> _TASK DIRECTIONS_: Please copy out the records that follow exactly as they stand.

> _ENTRIES PROVIDED_:
--- START ---

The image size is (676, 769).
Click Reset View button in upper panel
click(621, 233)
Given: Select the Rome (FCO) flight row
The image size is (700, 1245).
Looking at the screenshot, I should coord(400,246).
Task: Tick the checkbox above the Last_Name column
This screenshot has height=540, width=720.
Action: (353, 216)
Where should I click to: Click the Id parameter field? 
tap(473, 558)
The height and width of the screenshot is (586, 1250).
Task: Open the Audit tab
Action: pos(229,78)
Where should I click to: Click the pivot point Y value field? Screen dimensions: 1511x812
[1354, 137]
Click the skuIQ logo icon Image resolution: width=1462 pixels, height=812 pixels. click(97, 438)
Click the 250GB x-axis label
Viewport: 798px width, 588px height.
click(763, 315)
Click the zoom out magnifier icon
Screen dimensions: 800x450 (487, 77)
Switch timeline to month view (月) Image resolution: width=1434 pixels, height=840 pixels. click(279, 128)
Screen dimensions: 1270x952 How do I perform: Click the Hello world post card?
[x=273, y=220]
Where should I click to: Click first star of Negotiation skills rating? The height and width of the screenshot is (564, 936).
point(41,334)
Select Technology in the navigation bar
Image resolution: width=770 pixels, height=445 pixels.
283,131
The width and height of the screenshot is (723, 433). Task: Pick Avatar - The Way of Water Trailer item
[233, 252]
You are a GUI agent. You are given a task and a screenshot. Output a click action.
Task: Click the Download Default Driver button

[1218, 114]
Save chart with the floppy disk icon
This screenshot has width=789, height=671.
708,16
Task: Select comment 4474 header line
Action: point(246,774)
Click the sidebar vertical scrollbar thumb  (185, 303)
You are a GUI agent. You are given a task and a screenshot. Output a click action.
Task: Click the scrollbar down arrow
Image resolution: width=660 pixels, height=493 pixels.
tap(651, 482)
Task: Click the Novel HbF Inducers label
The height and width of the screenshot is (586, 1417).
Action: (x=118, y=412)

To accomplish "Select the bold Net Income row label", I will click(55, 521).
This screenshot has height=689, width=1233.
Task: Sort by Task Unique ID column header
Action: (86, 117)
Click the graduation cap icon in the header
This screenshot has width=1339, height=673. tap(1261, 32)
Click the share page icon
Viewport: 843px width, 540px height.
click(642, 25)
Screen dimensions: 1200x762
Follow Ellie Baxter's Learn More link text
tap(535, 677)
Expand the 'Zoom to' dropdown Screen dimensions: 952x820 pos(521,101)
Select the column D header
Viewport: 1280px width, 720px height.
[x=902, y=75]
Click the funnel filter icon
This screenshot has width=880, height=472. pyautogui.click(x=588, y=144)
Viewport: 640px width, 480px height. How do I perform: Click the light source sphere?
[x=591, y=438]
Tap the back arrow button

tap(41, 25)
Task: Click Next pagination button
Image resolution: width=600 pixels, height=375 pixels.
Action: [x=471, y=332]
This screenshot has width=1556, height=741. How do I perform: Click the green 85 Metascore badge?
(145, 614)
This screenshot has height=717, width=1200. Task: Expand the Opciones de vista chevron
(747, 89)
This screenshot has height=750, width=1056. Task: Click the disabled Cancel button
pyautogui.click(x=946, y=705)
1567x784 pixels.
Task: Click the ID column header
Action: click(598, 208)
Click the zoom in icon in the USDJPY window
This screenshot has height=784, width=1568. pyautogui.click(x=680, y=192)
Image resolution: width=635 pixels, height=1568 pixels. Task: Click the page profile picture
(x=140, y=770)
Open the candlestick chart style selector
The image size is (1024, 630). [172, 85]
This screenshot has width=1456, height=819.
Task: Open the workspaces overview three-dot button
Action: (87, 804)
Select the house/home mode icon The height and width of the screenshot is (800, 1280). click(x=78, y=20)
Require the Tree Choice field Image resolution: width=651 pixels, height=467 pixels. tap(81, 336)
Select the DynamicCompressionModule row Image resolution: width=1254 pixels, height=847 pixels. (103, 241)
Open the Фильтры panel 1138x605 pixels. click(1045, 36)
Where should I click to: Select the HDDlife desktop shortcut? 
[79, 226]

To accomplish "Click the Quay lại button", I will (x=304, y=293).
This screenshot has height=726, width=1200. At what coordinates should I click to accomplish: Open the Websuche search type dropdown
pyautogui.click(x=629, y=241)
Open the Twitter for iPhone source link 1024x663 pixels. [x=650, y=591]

--- END ---

> _TASK RESULT_:
The image size is (676, 769).
Click Reset View button in upper panel
click(621, 233)
Given: Select the Rome (FCO) flight row
The image size is (700, 1245).
Looking at the screenshot, I should coord(400,246).
Task: Tick the checkbox above the Last_Name column
This screenshot has height=540, width=720.
Action: (353, 216)
Where should I click to: Click the Id parameter field? 
tap(473, 558)
The height and width of the screenshot is (586, 1250).
Task: Open the Audit tab
Action: pos(229,78)
Where should I click to: Click the pivot point Y value field? Screen dimensions: 1511x812
[1354, 137]
Click the skuIQ logo icon Image resolution: width=1462 pixels, height=812 pixels. click(97, 438)
Click the 250GB x-axis label
Viewport: 798px width, 588px height.
click(763, 315)
Click the zoom out magnifier icon
Screen dimensions: 800x450 (487, 77)
Switch timeline to month view (月) Image resolution: width=1434 pixels, height=840 pixels. click(279, 128)
Screen dimensions: 1270x952 How do I perform: Click the Hello world post card?
[x=273, y=220]
Where should I click to: Click first star of Negotiation skills rating? The height and width of the screenshot is (564, 936).
point(41,334)
Select Technology in the navigation bar
Image resolution: width=770 pixels, height=445 pixels.
283,131
The width and height of the screenshot is (723, 433). Task: Pick Avatar - The Way of Water Trailer item
[233, 252]
You are a GUI agent. You are given a task and a screenshot. Output a click action.
Task: Click the Download Default Driver button

[1218, 114]
Save chart with the floppy disk icon
This screenshot has width=789, height=671.
708,16
Task: Select comment 4474 header line
Action: point(246,774)
Click the sidebar vertical scrollbar thumb  (185, 303)
You are a GUI agent. You are given a task and a screenshot. Output a click action.
Task: Click the scrollbar down arrow
Image resolution: width=660 pixels, height=493 pixels.
tap(651, 482)
Task: Click the Novel HbF Inducers label
The height and width of the screenshot is (586, 1417).
Action: (x=118, y=412)

To accomplish "Select the bold Net Income row label", I will click(55, 521).
This screenshot has height=689, width=1233.
Task: Sort by Task Unique ID column header
Action: (86, 117)
Click the graduation cap icon in the header
This screenshot has width=1339, height=673. tap(1261, 32)
Click the share page icon
Viewport: 843px width, 540px height.
click(642, 25)
Screen dimensions: 1200x762
Follow Ellie Baxter's Learn More link text
tap(535, 677)
Expand the 'Zoom to' dropdown Screen dimensions: 952x820 pos(521,101)
Select the column D header
Viewport: 1280px width, 720px height.
[x=902, y=75]
Click the funnel filter icon
This screenshot has width=880, height=472. pyautogui.click(x=588, y=144)
Viewport: 640px width, 480px height. How do I perform: Click the light source sphere?
[x=591, y=438]
Tap the back arrow button

tap(41, 25)
Task: Click Next pagination button
Image resolution: width=600 pixels, height=375 pixels.
Action: [x=471, y=332]
This screenshot has width=1556, height=741. How do I perform: Click the green 85 Metascore badge?
(145, 614)
This screenshot has height=717, width=1200. Task: Expand the Opciones de vista chevron
(747, 89)
This screenshot has height=750, width=1056. Task: Click the disabled Cancel button
pyautogui.click(x=946, y=705)
1567x784 pixels.
Task: Click the ID column header
Action: click(598, 208)
Click the zoom in icon in the USDJPY window
This screenshot has height=784, width=1568. pyautogui.click(x=680, y=192)
Image resolution: width=635 pixels, height=1568 pixels. Task: Click the page profile picture
(x=140, y=770)
Open the candlestick chart style selector
The image size is (1024, 630). [172, 85]
This screenshot has width=1456, height=819.
Task: Open the workspaces overview three-dot button
Action: (87, 804)
Select the house/home mode icon The height and width of the screenshot is (800, 1280). click(x=78, y=20)
Require the Tree Choice field Image resolution: width=651 pixels, height=467 pixels. tap(81, 336)
Select the DynamicCompressionModule row Image resolution: width=1254 pixels, height=847 pixels. (103, 241)
Open the Фильтры panel 1138x605 pixels. click(1045, 36)
Where should I click to: Select the HDDlife desktop shortcut? 
[79, 226]

To accomplish "Click the Quay lại button", I will (x=304, y=293).
This screenshot has height=726, width=1200. At what coordinates should I click to accomplish: Open the Websuche search type dropdown
pyautogui.click(x=629, y=241)
Open the Twitter for iPhone source link 1024x663 pixels. [x=650, y=591]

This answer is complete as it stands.